Benché la politica euromediterranea non si possa considerare una ricetta miracolosa, essa è però sempre parsa – a cominciare dal suo esordio, con il cosiddetto Processo di Barcellona, nel 1995 – come la strada giusta per condividere questioni che toccano sia gli Stati nordafricani, sia quelli mediorientali sia quelli europei. In tal senso era stata presentata e battezzata la nuova linea Euromed sotto la presidenza semestrale francese dell’Unione nell’estate 2008. Il presidente francese Nicolas Sarkozy aveva allora convinto i 27 che il Mediterraneo era un’area di prioritario interesse per tutta l’Unione e non solo per i suoi Paesi più meridionali. Il 13 e 14 luglio dello stesso anno 43 capi di Stato e di governo avevano dato vita alla “Unione per il Mediterraneo” allo scopo di “rilanciare gli sforzi per trasformare il Mediterraneo in uno spazio di pace, di democrazia, di cooperazione e di prosperità”. Nasceva una organizzazione internazionale nuova, transcontinentale, con tanto di priorità politiche, di istituzioni e “progetti concreti di dimensione regionale creatori di una solidarietà di fatto”, il tutto sotto una presidenza turnante, affidata allora, paradossalmente, oltre che a Sarkozy a Mohamed Hosni Mubarak, presidente egiziano oggi in fuga.

Da allora, e sono trascorsi due anni e mezzo, l’Unione per il Mediterraneo è rimasta lettera morta, evocata solo da qualche voce sporadica proprio nel caso del palesarsi di emergenze come le rivolte popolari nel Maghreb o gli ingressi di immigrati in Grecia (dalla Turchia), a Malta e in Italia (attraverso Libia e Tunisia), in Spagna (da Marocco e Africa interna).
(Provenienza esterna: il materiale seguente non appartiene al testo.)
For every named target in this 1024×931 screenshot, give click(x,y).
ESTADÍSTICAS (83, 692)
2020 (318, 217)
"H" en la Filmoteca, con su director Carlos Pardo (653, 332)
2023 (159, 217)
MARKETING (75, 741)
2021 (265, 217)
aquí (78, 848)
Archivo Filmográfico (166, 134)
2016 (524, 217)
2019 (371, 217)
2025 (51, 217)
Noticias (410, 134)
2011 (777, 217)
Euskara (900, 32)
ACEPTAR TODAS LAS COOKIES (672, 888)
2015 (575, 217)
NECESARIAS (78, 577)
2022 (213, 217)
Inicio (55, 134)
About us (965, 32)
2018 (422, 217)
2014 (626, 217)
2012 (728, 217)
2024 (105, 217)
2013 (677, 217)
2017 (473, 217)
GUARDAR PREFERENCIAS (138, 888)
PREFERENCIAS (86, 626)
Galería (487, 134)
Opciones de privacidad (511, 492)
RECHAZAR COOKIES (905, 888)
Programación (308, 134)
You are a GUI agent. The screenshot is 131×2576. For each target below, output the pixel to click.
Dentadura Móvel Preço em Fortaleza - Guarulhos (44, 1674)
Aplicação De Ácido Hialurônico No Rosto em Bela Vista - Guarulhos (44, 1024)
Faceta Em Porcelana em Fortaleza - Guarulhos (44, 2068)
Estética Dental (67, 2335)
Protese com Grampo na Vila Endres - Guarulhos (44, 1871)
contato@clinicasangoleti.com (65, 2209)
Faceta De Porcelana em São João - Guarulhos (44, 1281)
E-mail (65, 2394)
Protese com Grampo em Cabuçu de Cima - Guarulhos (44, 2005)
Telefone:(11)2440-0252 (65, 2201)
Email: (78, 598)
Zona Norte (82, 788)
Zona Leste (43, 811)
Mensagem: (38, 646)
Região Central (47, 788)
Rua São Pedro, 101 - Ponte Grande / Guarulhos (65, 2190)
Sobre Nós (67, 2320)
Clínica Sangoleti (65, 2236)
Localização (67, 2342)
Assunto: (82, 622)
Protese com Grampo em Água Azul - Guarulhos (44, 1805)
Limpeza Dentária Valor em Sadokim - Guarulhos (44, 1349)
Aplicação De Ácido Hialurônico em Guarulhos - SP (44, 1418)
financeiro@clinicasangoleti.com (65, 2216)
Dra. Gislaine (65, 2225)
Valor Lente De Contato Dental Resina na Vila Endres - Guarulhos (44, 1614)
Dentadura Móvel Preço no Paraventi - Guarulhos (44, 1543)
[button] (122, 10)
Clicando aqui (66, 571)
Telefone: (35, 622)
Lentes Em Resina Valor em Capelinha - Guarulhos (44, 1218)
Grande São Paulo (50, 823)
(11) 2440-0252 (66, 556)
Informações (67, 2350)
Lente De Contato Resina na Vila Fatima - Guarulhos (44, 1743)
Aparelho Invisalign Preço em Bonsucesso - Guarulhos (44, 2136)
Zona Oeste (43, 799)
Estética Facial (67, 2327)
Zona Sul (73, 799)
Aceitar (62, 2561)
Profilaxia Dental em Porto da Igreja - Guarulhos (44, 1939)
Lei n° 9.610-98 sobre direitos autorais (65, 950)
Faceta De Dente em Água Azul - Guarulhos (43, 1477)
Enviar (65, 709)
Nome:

L’inutile richiamo a una strategia Euromed si accompagna in queste ore anche ai tardivi appelli affinché l’Ue risolva i problemi delle pressioni migratorie verso le coste italiane. In realtà i governi europei hanno quasi sempre contrastato il fatto che l’Europa comunitaria si occupasse di migrazioni. Per due ragioni: anzitutto perché ciò appariva, soprattutto a talune forze politiche di stampo nazionalista o regionalista, come una ulteriore “cessione di sovranità” a Bruxelles; in secondo luogo per paura di essere coinvolti sul piano della solidarietà e della reciprocità, nei problemi “altrui”.

Sul versante delle migrazioni c’è poi lo “spazio europeo di libertà, sicurezza e giustizia” che dovrebbe essere perseguito dall’Ue mediante il “Programma di Stoccolma” – varato dal Consiglio europeo del dicembre 2009 –, concepito soprattutto per garantire la “sicurezza” ai cittadini del vecchio continente e il controllo delle frontiere esterne. “Occorre – stando al Programma di Stoccolma – che l’accesso all’Europa sia più efficiente per tutti coloro che devono accedere al territorio dell’Ue per un interesse legittimo. L’Unione e i suoi Stati membri devono nel contempo garantire la sicurezza dei propri cittadini. Le politiche sulla gestione integrata delle frontiere e in materia di visti dovrebbero essere concepite in funzione di questi obiettivi”. In un anno qualche passo è stato compiuto, nonostante l’emergere di nuovi freni e ostacoli frapposti dalle capitali. Ora la Commissione Barroso si dice d isponibile a intervenire sul fronte deglio sbarchi italiani, ma è necessario dotare l’Ue delle competenze, dei mezzi e delle risorse essenziali per farlo.